**What to produce**
Write out every line of the material below, keeping each one unchanged.
------ Items
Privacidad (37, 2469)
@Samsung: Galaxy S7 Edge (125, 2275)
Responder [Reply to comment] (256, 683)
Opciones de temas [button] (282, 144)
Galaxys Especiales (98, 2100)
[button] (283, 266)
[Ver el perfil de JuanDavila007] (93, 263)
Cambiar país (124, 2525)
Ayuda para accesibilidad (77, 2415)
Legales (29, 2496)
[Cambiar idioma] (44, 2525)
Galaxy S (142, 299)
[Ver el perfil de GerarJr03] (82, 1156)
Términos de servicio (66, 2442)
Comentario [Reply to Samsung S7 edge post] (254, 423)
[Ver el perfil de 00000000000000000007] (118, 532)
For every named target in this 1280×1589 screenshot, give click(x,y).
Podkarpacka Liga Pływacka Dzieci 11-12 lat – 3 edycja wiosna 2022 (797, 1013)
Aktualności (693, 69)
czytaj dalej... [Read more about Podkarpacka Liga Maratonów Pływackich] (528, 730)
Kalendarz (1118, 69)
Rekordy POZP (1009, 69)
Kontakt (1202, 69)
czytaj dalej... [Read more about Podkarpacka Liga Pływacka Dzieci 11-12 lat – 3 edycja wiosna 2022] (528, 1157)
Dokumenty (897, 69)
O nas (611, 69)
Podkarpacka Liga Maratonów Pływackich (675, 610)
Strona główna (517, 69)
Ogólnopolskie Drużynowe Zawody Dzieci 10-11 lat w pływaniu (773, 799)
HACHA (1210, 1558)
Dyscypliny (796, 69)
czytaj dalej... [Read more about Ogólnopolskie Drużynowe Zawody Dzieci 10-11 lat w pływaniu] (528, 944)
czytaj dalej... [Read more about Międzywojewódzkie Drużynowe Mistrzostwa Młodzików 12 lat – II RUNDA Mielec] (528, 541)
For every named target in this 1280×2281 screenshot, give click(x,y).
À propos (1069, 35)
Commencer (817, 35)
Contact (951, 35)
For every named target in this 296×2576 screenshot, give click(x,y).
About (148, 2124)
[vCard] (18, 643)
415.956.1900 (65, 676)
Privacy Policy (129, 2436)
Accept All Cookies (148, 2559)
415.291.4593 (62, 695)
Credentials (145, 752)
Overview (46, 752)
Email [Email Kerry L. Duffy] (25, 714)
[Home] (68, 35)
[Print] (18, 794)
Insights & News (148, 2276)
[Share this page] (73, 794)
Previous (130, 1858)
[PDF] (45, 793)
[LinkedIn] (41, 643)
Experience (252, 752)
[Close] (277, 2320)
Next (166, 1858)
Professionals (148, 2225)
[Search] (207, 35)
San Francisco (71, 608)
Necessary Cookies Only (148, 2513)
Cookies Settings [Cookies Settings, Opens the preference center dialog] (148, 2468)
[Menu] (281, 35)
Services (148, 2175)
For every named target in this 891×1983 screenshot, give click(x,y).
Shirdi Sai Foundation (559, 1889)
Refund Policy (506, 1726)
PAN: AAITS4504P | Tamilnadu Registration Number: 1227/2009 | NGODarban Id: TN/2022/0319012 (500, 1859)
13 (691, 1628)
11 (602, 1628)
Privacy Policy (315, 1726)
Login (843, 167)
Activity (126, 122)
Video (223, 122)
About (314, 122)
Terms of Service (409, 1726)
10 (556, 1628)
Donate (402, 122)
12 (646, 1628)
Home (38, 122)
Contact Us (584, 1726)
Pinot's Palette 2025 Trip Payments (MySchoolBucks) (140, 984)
------------
**The response**
Privacidad (37, 2469)
@Samsung: Galaxy S7 Edge (125, 2275)
Responder [Reply to comment] (256, 683)
Opciones de temas [button] (282, 144)
Galaxys Especiales (98, 2100)
[button] (283, 266)
[Ver el perfil de JuanDavila007] (93, 263)
Cambiar país (124, 2525)
Ayuda para accesibilidad (77, 2415)
Legales (29, 2496)
[Cambiar idioma] (44, 2525)
Galaxy S (142, 299)
[Ver el perfil de GerarJr03] (82, 1156)
Términos de servicio (66, 2442)
Comentario [Reply to Samsung S7 edge post] (254, 423)
[Ver el perfil de 00000000000000000007] (118, 532)
For every named target in this 1280×1589 screenshot, give click(x,y).
Podkarpacka Liga Pływacka Dzieci 11-12 lat – 3 edycja wiosna 2022 (797, 1013)
Aktualności (693, 69)
czytaj dalej... [Read more about Podkarpacka Liga Maratonów Pływackich] (528, 730)
Kalendarz (1118, 69)
Rekordy POZP (1009, 69)
Kontakt (1202, 69)
czytaj dalej... [Read more about Podkarpacka Liga Pływacka Dzieci 11-12 lat – 3 edycja wiosna 2022] (528, 1157)
Dokumenty (897, 69)
O nas (611, 69)
Podkarpacka Liga Maratonów Pływackich (675, 610)
Strona główna (517, 69)
Ogólnopolskie Drużynowe Zawody Dzieci 10-11 lat w pływaniu (773, 799)
HACHA (1210, 1558)
Dyscypliny (796, 69)
czytaj dalej... [Read more about Ogólnopolskie Drużynowe Zawody Dzieci 10-11 lat w pływaniu] (528, 944)
czytaj dalej... [Read more about Międzywojewódzkie Drużynowe Mistrzostwa Młodzików 12 lat – II RUNDA Mielec] (528, 541)
For every named target in this 1280×2281 screenshot, give click(x,y).
À propos (1069, 35)
Commencer (817, 35)
Contact (951, 35)
For every named target in this 296×2576 screenshot, give click(x,y).
About (148, 2124)
[vCard] (18, 643)
415.956.1900 (65, 676)
Privacy Policy (129, 2436)
Accept All Cookies (148, 2559)
415.291.4593 (62, 695)
Credentials (145, 752)
Overview (46, 752)
Email [Email Kerry L. Duffy] (25, 714)
[Home] (68, 35)
[Print] (18, 794)
Insights & News (148, 2276)
[Share this page] (73, 794)
Previous (130, 1858)
[PDF] (45, 793)
[LinkedIn] (41, 643)
Experience (252, 752)
[Close] (277, 2320)
Next (166, 1858)
Professionals (148, 2225)
[Search] (207, 35)
San Francisco (71, 608)
Necessary Cookies Only (148, 2513)
Cookies Settings [Cookies Settings, Opens the preference center dialog] (148, 2468)
[Menu] (281, 35)
Services (148, 2175)
For every named target in this 891×1983 screenshot, give click(x,y).
Shirdi Sai Foundation (559, 1889)
Refund Policy (506, 1726)
PAN: AAITS4504P | Tamilnadu Registration Number: 1227/2009 | NGODarban Id: TN/2022/0319012 (500, 1859)
13 (691, 1628)
11 (602, 1628)
Privacy Policy (315, 1726)
Login (843, 167)
Activity (126, 122)
Video (223, 122)
About (314, 122)
Terms of Service (409, 1726)
10 (556, 1628)
Donate (402, 122)
12 (646, 1628)
Home (38, 122)
Contact Us (584, 1726)
Pinot's Palette 2025 Trip Payments (MySchoolBucks) (140, 984)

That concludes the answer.